Ciudad de México. La computación cuántica se consolida como una de las tecnologías con mayor impacto económico y científico para las próximas décadas; sin embargo, su adopción real depende hoy de la preparación y el talento.
De acuerdo con el Readiness Index de IBM, en la región 4 de cada 10 organizaciones ya participan en ecosistemas de cooperación cuántica, mientras que 3 de cada 10 han comenzado a desarrollar frameworks. Además, 34% de las empresas ya se alista para entrar en fase operativa.
El impacto en la economía global
El potencial económico es masivo. “La computación cuántica podría crear más de 500,000 millones de dólares en valor al alcanzar su madurez tecnológica”, afirmó Alexandre Pfeifer, líder de IBM Quantum para América Latina, añadiendo que otros estudios, como los de McKinsey, elevan esa cifra hasta el billón de dólares.

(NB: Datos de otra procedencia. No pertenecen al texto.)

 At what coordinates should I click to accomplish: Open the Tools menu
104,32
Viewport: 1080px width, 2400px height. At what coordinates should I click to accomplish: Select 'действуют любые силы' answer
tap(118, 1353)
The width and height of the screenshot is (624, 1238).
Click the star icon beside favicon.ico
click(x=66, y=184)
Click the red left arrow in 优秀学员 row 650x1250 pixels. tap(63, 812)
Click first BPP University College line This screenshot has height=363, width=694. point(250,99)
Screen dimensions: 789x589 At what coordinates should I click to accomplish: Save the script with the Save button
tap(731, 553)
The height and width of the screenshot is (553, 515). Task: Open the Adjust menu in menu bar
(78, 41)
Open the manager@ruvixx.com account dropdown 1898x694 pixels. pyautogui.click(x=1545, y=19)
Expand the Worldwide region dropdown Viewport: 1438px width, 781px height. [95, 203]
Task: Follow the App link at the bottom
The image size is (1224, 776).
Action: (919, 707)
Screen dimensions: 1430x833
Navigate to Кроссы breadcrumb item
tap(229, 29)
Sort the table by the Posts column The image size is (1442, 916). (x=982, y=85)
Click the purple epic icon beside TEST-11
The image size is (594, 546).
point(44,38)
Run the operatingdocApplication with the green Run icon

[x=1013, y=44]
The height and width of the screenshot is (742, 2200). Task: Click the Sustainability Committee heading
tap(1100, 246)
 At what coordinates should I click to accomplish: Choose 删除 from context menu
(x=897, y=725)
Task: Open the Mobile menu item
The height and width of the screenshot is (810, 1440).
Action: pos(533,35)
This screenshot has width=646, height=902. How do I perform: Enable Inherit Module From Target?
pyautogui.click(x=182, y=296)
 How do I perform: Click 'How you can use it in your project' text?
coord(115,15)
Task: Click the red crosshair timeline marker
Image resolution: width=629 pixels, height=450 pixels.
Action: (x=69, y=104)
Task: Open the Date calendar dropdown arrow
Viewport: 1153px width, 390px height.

Para Pfeifer, la misión de IBM es traer computación cuántica útil al mundo. “Esto implica no sólo crear una plataforma, sino lograr que las personas estén capacitadas para utilizarla. Tenemos que activar esta red de empresas y centros académicos que adaptarán la tecnología para aplicarla a casos de uso reales”, explicó.
Este esfuerzo no es nuevo. Desde 2016, IBM permite el acceso gratuito a computadores cuánticos a través de la Nube, por lo que la evolución ha sido constante en capacidad y número de qubits, la unidad básica de información en la computación cuántica que puede operar en múltiples estados a la vez.
Mirando al futuro, Pfeifer delineó tres hitos:
El primero se sitúa en 2026, año en que se espera alcanzar la ventaja cuántica, permitiendo que ciertos problemas complejos se resuelvan con mayor velocidad, precisión o menores costos que en la informática tradicional.
Este avance preparará el terreno para que, hacia 2029, se consolide la computación tolerante a fallos, un salto de escala que habilitará aplicaciones mucho más robustas y sofisticadas.
Finalmente, el ejecutivo subrayó que esta evolución del hardware debe ir de la mano con una abstracción de software efectiva; es decir, la creación de capas tecnológicas que permitan a los usuarios resolver problemas reales sin necesidad de ser expertos en las complejidades técnicas de la computación cuántica.
Asimismo, enfatizó el reto del talento. “Es uno de los cuellos de botella de la tecnología. Por eso estamos invirtiendo en facilitar el acceso y en educar a las personas”, afirmó.
El directivo aclaró que esta tecnología no reemplazará a la computación clásica, sino que la complementará: “Las computadoras tradicionales seguirán teniendo su rol. Veremos a ambos componentes trabajando juntos para ofrecer una capacidad computacional sin precedentes”.

Durante el evento de IBM Quantum en la Ciudad de México, Petra Florizoone, directora de Alianzas Globales, advirtió que la carrera cuántica es global y acelerada. Mientras Estados Unidos y Japón lideran en inversión y habilidades, otros actores como Rusia y China avanzan de forma más hermética.
Florizoone destacó un cambio de paradigma. Reiteró que la inversión ya no es exclusiva de los gobiernos. “Hoy existe un equilibrio de 50/50 entre el sector público y el privado. Empresas líderes ya buscan casos de uso; esto no es sólo un sueño, ya está empezando”, indicó.
El impacto, respaldado por análisis de Boston Consulting Group, abarca sectores desde finanzas hasta energía y salud. Actualmente, IBM aplica la computación cuántica principalmente en entornos de investigación y desarrollo. En sectores como el automotriz y aeroespacial, trabaja con empresas como Mercedes-Benz, Volkswagen, Bosch y Boeing en el desarrollo de nuevos materiales y baterías mediante modelos y simulaciones avanzadas. En el sector salud, el objetivo es utilizar esta tecnología para acelerar el descubrimiento de fármacos y reducir costos, aunque su adopción aún se encuentra en etapas tempranas y experimentales.La directora resaltó el crecimiento del ecosistema, con una comunidad que ya supera los 340,000 usuarios. El siguiente gran paso en la hoja de ruta es el IBM Quantum Starling, un sistema diseñado para operar a escala y con corrección de errores. “Necesitamos computadoras cuánticas a escala útil, software robusto y una comunidad que trabaje unida”, concluyó Florizoone.